Using the information>
1: Reproduce word for word the portion of the chokehold passage that begins with the words "The department now" and ends with "as too dangerous.".
2: Translate this sentence from the chokehold passage into Spanish: "Any attempt to reintroduce the chokehold would likely provoke the wrath of those who fought successfully to eliminate it then."

Passage for review>
* * * *

The department now is re-evaluating the options an officer has when deadly force is not justified but when voice commands, firm grips or wristlocks have failed to stop a combative suspect.

Police Chief Daryl F. Gates recently appointed a committee composed of 18 officers to consider all options for so-called middle-range uses of force, including the chokehold, as well as stun guns and a chemical spray based on cayenne pepper.

Approval for use of any of these tools would have to come from Gates, who long has said he believes the chokehold is less dangerous than the baton but has been unwilling to endorse it because he remembers when its use became "a symbol of police oppression." Reintroduction of the chokehold also would need the approval of the reconstituted Police Commission, a civilian panel that effectively banned the tactic in 1982 as too dangerous.

Any attempt to reintroduce the chokehold would likely provoke the wrath of those who fought successfully to eliminate it then.

"The thought of the chokehold as it was applied by the Los Angeles Police Department conjures up some very bad memories, and it resulted in very tragic results, and the principal victims were African-Americans and minorities," said John Mack, president of the Los Angeles Urban League. "The chokehold was lethal. . . . The chokehold itself should remain dead and buried."

But Gates' committee is believed to support reintroduction of the chokehold.

* * * *

Records supplied>

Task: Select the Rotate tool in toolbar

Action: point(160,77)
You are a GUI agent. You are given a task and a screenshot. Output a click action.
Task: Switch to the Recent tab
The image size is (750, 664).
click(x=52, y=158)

* * * *

Responses by item number>
1:
The department now is re-evaluating the options an officer has when deadly force is not justified but when voice commands, firm grips or wristlocks have failed to stop a combative suspect.

Police Chief Daryl F. Gates recently appointed a committee composed of 18 officers to consider all options for so-called middle-range uses of force, including the chokehold, as well as stun guns and a chemical spray based on cayenne pepper.

Approval for use of any of these tools would have to come from Gates, who long has said he believes the chokehold is less dangerous than the baton but has been unwilling to endorse it because he remembers when its use became "a symbol of police oppression." Reintroduction of the chokehold also would need the approval of the reconstituted Police Commission, a civilian panel that effectively banned the tactic in 1982 as too dangerous.

2: Cualquier intento de reintroducir la llave de estrangulamiento probablemente provocaría la ira de quienes lucharon con éxito para eliminarla en aquel entonces.